The Urgent Need to Create a Department of Urban Education

I took a little hiatus from writing. Quite frankly I’ve just been frustrated that there is SO MUCH to do with New Jersey’s urban schools, and all I see are politicians and education leaders patting themselves on the back for a tenure reform bill that, to me, simply illustrates how disengaged our leaders are from understanding the urgency to reform our schools.

I just read longitudinal graphs of NJ HSPA test scores, more specifically the proficiency gap between disadvantaged and non-disadvantaged districts, and sad to say over the last ten years the gap has in some cases widened and in other cases stayed about the same. Clearly, whatever is being done in New Jersey right now is a complete an utter failure, and tenure reform is going to do little if anything to rectify the situation.

It is time for our State to literally declare a state of emergency in urban education, and commit the same relative time and resources to our schools and cities that we would if there were a natural disaster, epidemic, or other devastating event occurring.

Although some may insinuate from what I am about to say that I am somehow acknowledging failure, what it is instead is a realization that urban education is fundamentally different from suburban education, that the issues they face are fundamentally different, that their needs are fundamentally different, and that the solutions to their condition are fundamentally different from suburban schools.

What I am calling for, at least theoretically, is to create two distinct Departments of Education, one for urban schools and one for everyone else. I believe that urban schools should have a completely distinct set of Core Curriculum Content Standards and a completely distinct graduation exam. It is obvious from the nature of the current HSPA and statements from our education leaders and politicians that they see the CCCS and HSPA as designed not so much as a test to prepare students for life beyond high school but as a preparation test for college. Quite frankly, such tests already exist in the SAT and Achievement Tests. The DOE and our leaders have lost their sense of mission. For many if not most urban students, college is not “the next step” after high school, and judging from the drop-out rate from community colleges and for profit colleges, we are failing our urban students by  promoting college as their primary and essential path. I really am tired of hearing people say that college is now essential for all high school graduates. First of all, we are barely graduating half of our urban students, and secondly, the failure of our State to provide meaningful options in artisanship and trades is tragic.
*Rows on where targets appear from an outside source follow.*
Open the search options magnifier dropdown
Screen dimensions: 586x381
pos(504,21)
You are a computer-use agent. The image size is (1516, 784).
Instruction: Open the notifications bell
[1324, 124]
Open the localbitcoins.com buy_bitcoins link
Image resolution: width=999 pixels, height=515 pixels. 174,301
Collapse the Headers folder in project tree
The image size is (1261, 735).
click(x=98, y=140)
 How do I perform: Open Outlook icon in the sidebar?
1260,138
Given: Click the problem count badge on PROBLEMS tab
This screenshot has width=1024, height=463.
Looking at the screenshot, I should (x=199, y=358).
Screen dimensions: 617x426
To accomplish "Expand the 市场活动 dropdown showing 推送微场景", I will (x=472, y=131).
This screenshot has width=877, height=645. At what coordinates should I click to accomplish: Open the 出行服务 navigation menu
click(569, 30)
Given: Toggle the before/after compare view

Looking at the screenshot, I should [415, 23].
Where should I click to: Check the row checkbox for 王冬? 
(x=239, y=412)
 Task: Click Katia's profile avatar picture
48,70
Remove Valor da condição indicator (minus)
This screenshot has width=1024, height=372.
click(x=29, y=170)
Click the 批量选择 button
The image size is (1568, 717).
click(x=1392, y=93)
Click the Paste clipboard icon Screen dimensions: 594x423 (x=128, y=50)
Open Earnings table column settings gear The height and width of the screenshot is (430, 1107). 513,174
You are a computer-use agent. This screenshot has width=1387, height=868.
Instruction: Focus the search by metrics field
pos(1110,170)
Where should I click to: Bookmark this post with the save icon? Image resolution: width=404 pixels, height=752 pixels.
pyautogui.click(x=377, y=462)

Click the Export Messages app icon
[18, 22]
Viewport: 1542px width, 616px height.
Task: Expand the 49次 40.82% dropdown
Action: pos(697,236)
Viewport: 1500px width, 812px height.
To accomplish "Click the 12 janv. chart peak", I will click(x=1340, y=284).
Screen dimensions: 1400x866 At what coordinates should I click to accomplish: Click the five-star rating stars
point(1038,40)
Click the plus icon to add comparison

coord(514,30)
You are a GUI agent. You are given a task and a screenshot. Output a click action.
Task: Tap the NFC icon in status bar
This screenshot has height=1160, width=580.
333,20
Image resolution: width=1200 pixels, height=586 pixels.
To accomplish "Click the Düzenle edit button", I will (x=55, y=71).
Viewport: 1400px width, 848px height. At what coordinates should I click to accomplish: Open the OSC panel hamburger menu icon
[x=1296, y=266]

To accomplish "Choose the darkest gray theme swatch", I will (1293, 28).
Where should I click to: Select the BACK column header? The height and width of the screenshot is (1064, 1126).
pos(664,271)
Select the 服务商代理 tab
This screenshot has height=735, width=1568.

What I would like is for all urban public high schools to be “emancipated” from state mandates and control and to in essence be turned into charter schools. We need to get rid of every bureaucratically minded administrator at the school level and replace them with visionary leaders that are free to design “independent” schools with a culture of learning that is challenging, safe, and student centered. Urban teachers should be guided by a contract that rewards exemplary performance based on metrics that provide teachers with enormous intellectual freedom to design new courses. Leaders of urban schools should be encouraged to develop comprehensive programs that integrate the business community, professionals, unions, and non-profit organizations into their fold. Incentives should be offered to parents to draw them into the schools and into their children’s lives.

Assume that no child is required to attend school, and then design a school that they would choose to go to each and every day when they get up in the morning. I think everyone needs to read the report by Civic Enterprises entitled: “The Silent Epidemic: Perspectives of High School Drop Outs.” This insightful report, which I’ll discuss in detail in my next posting, makes it clear that the reasons students drop out of school are complex AND easily addressed by schools that are free to design programs that connect to the young people in their community.

It is time for our leaders to wake up and get to work on fixing our urban schools. Money is important, but it is not the most critical factor. There has to be a realization in New Jersey that our urban schools and our suburban schools should not operate under the same rules. I am in no way saying that the standards in our urban schools should be lessened, only that they should be different. I hope I’m not the only that sees this; it is time for someone in our government or at the NJEA to admit to this reality and call for the kind of radical reform that is needed. There is no more urgent matter facing our State.